• **TASK TO CARRY OUT**
Repeat the data that follows verbatim. Images are not part of the copy.

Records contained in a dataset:
================================
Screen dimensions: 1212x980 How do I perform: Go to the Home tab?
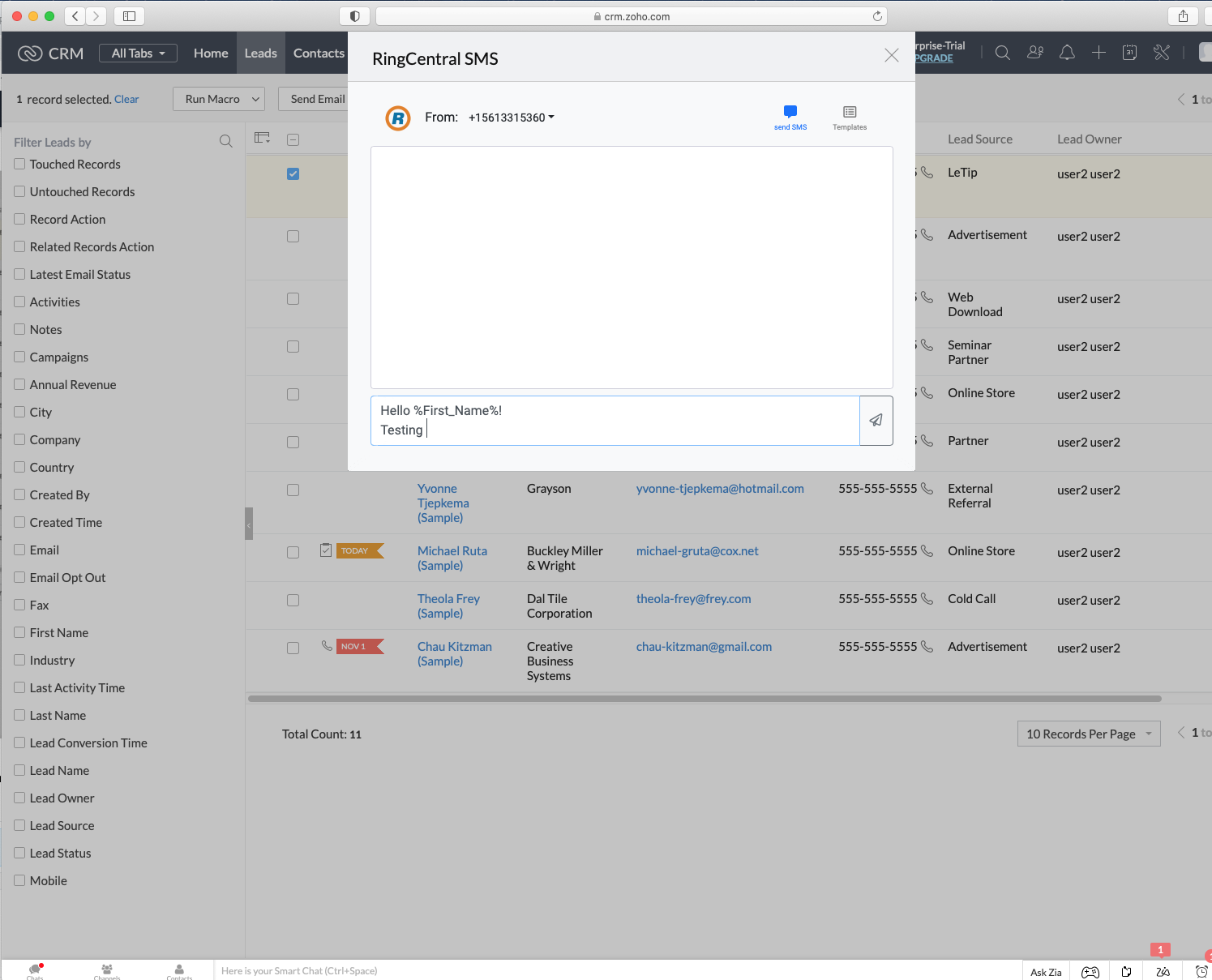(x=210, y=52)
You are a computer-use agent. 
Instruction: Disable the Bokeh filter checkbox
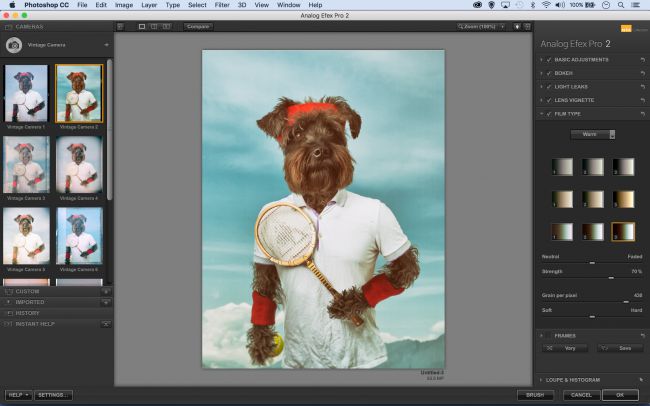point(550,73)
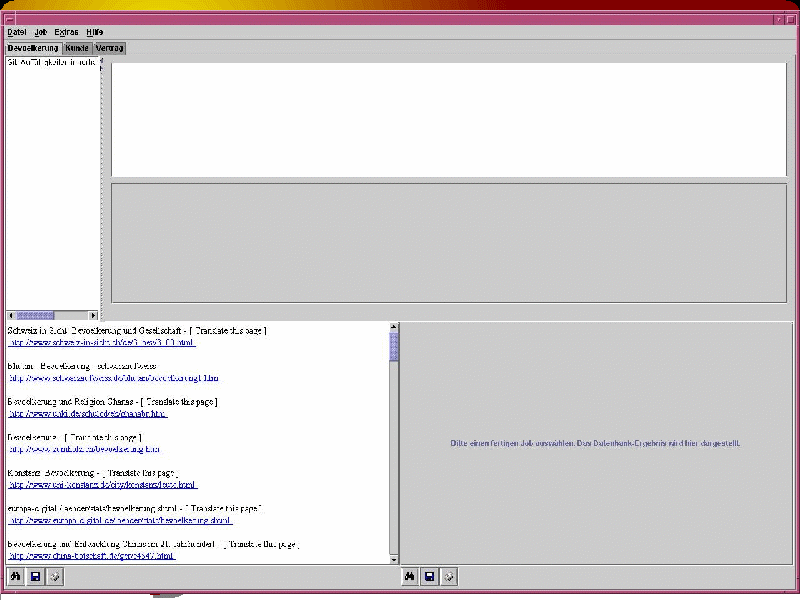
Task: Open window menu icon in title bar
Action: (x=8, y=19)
================================
• **WRITTEN RESPONSE**
Screen dimensions: 1212x980 How do I perform: Go to the Home tab?
(x=210, y=52)
You are a computer-use agent. 
Instruction: Disable the Bokeh filter checkbox
point(550,73)
Task: Open window menu icon in title bar
Action: (x=8, y=19)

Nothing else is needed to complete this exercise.